**Instructions to follow**
Could you copy, exactly as written, every line from the first line of the records through the one containing "Dự báo nhập"?

──────── Record excerpts

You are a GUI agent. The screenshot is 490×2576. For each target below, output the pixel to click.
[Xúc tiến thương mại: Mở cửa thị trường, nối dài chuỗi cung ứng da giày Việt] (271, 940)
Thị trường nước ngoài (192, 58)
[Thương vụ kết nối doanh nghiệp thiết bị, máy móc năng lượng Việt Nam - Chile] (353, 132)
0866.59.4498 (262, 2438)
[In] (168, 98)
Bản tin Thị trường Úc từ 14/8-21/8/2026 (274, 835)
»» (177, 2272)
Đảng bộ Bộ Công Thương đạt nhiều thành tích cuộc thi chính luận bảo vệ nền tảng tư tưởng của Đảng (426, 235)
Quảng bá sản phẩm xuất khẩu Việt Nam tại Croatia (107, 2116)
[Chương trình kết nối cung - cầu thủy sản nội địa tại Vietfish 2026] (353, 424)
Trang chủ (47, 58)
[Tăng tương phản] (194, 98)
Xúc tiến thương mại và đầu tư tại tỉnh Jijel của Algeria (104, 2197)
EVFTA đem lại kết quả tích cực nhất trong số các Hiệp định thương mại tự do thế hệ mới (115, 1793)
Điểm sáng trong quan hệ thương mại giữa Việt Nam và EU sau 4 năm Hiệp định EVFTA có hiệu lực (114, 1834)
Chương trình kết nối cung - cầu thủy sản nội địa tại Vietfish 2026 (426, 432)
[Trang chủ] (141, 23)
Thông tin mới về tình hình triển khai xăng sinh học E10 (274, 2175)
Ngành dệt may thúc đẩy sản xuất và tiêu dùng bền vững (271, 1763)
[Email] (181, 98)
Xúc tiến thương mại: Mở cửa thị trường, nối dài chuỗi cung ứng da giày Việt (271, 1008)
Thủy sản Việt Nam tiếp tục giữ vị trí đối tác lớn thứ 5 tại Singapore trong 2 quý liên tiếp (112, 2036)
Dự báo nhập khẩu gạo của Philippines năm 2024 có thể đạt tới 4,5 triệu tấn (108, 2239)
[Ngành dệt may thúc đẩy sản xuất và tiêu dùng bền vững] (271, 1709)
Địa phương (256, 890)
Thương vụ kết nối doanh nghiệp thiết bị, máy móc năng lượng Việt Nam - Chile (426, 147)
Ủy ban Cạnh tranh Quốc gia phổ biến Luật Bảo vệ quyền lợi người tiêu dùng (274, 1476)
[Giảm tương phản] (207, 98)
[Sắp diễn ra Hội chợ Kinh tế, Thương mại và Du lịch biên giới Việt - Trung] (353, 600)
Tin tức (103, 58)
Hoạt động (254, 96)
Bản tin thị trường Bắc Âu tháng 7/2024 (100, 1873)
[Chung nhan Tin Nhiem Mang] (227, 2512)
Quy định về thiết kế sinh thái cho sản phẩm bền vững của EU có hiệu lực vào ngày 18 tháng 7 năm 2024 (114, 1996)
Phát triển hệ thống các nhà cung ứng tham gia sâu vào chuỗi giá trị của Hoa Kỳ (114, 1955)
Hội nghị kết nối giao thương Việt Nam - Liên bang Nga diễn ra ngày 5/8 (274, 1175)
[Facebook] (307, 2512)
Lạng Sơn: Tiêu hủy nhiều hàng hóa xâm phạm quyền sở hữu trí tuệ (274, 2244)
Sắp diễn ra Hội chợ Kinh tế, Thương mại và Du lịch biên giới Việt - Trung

────────────────

**Result of the task**
You are a GUI agent. The screenshot is 490×2576. For each target below, output the pixel to click.
[Xúc tiến thương mại: Mở cửa thị trường, nối dài chuỗi cung ứng da giày Việt] (271, 940)
Thị trường nước ngoài (192, 58)
[Thương vụ kết nối doanh nghiệp thiết bị, máy móc năng lượng Việt Nam - Chile] (353, 132)
0866.59.4498 (262, 2438)
[In] (168, 98)
Bản tin Thị trường Úc từ 14/8-21/8/2026 (274, 835)
»» (177, 2272)
Đảng bộ Bộ Công Thương đạt nhiều thành tích cuộc thi chính luận bảo vệ nền tảng tư tưởng của Đảng (426, 235)
Quảng bá sản phẩm xuất khẩu Việt Nam tại Croatia (107, 2116)
[Chương trình kết nối cung - cầu thủy sản nội địa tại Vietfish 2026] (353, 424)
Trang chủ (47, 58)
[Tăng tương phản] (194, 98)
Xúc tiến thương mại và đầu tư tại tỉnh Jijel của Algeria (104, 2197)
EVFTA đem lại kết quả tích cực nhất trong số các Hiệp định thương mại tự do thế hệ mới (115, 1793)
Điểm sáng trong quan hệ thương mại giữa Việt Nam và EU sau 4 năm Hiệp định EVFTA có hiệu lực (114, 1834)
Chương trình kết nối cung - cầu thủy sản nội địa tại Vietfish 2026 (426, 432)
[Trang chủ] (141, 23)
Thông tin mới về tình hình triển khai xăng sinh học E10 (274, 2175)
Ngành dệt may thúc đẩy sản xuất và tiêu dùng bền vững (271, 1763)
[Email] (181, 98)
Xúc tiến thương mại: Mở cửa thị trường, nối dài chuỗi cung ứng da giày Việt (271, 1008)
Thủy sản Việt Nam tiếp tục giữ vị trí đối tác lớn thứ 5 tại Singapore trong 2 quý liên tiếp (112, 2036)
Dự báo nhập khẩu gạo của Philippines năm 2024 có thể đạt tới 4,5 triệu tấn (108, 2239)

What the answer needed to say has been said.